**Input for this task**
○ ○ ○ ○ ○

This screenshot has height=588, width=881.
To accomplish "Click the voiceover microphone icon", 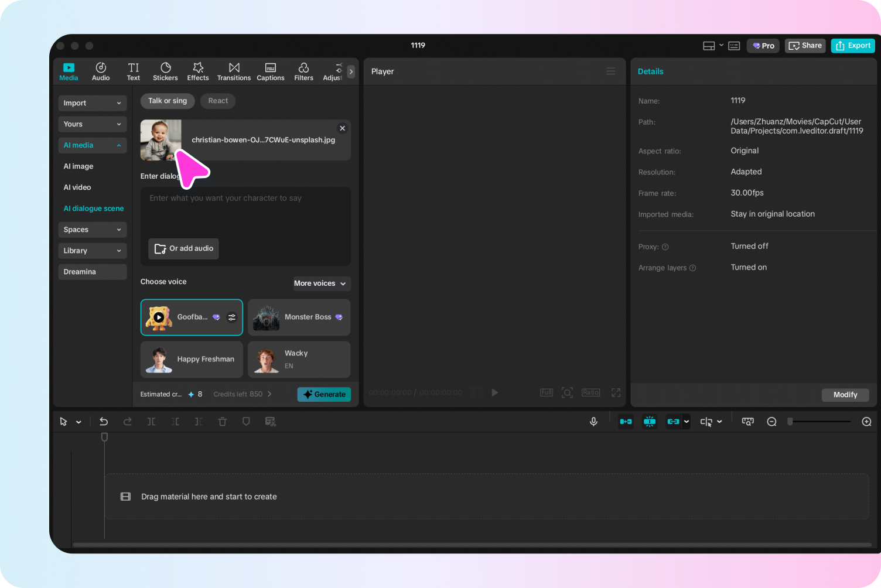I will coord(593,421).
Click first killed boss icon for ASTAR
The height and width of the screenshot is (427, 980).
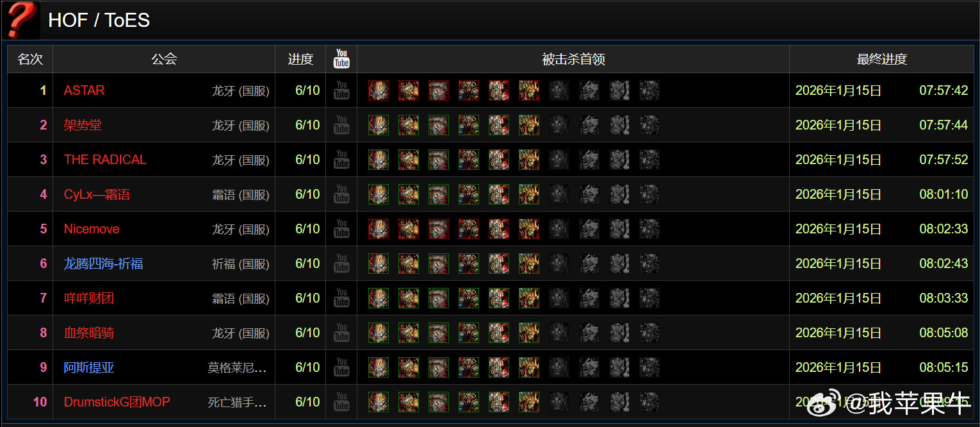(x=379, y=90)
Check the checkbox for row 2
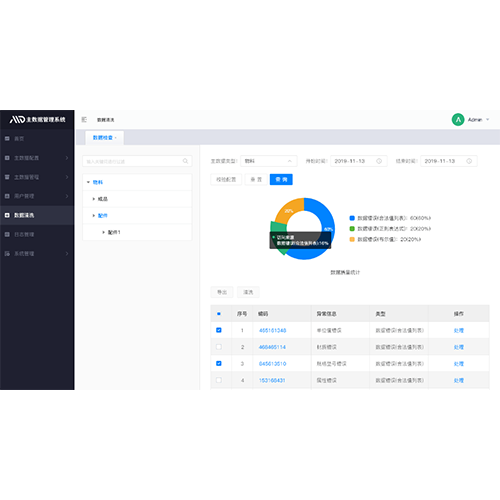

○ ○ ○ ○ ○

**What the task asks**
In the copy, include exactly the lines from the one containing "The height and" through the last line of the records, and no pictures or other text.

**Finished task**
The height and width of the screenshot is (427, 980).
(x=379, y=90)
Check the checkbox for row 2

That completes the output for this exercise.